━━━ DATA EXTRACT

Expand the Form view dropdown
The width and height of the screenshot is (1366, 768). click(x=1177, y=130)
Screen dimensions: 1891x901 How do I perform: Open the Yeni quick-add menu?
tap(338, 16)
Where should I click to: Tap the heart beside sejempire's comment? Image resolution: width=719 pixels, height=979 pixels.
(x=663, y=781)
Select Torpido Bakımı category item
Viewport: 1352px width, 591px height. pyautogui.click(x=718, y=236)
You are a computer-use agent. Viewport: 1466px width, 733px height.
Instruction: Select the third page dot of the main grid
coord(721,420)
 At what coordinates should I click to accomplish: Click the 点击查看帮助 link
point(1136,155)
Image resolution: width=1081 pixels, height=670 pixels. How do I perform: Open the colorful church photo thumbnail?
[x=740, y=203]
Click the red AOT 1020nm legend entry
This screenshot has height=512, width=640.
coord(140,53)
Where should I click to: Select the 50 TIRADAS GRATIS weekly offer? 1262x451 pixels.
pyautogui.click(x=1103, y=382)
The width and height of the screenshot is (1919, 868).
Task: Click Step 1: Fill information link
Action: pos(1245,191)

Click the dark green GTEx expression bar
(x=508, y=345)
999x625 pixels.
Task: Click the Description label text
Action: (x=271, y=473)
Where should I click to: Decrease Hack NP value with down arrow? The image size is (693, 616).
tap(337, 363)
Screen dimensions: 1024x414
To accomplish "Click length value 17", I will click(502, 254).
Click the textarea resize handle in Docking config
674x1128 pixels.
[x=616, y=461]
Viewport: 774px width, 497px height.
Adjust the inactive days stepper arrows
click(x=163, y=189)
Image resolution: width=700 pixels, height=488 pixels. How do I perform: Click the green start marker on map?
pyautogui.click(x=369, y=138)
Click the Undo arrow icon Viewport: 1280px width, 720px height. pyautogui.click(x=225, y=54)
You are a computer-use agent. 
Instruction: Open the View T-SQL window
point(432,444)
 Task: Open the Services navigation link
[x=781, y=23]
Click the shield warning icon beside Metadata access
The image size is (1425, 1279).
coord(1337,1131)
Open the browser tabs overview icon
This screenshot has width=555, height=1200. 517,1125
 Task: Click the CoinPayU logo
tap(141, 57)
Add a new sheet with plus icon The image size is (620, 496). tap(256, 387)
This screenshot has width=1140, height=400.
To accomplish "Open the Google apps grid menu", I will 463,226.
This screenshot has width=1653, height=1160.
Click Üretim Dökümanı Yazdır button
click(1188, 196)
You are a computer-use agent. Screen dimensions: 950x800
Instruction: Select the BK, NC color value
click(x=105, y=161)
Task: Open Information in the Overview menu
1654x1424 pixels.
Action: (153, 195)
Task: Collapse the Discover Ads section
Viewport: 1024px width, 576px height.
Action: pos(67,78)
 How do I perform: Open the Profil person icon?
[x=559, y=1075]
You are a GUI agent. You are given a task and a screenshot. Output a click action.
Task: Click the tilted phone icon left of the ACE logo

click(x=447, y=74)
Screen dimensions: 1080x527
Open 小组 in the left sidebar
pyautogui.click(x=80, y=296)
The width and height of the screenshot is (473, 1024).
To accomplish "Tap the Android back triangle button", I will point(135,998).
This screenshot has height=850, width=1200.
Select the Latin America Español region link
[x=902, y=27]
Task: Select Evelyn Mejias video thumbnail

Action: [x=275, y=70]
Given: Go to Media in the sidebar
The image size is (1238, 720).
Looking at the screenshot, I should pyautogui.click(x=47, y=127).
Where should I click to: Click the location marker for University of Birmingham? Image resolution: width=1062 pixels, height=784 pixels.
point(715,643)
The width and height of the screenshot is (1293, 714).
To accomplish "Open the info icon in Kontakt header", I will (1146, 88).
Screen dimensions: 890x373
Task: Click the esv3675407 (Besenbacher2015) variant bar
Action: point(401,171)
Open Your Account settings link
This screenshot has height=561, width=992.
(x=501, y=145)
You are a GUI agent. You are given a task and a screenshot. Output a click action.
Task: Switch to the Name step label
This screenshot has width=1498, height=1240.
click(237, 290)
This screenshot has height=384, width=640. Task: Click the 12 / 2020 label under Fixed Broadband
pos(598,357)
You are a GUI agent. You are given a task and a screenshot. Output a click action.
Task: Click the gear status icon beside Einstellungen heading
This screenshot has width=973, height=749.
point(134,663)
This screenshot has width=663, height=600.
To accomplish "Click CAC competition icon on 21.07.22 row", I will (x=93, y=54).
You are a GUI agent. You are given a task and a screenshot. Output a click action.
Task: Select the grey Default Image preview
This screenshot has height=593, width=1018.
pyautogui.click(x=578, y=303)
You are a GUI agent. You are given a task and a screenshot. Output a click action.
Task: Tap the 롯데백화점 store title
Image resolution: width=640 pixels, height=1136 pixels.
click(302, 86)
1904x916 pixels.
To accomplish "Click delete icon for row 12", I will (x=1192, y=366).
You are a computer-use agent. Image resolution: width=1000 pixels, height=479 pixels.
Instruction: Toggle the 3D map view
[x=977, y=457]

━━━━━━

TASK DETAILS:
Tell me how many lines in the records above include the word "computer"; the number is all that is needed.

RESULT OF THE TASK:
4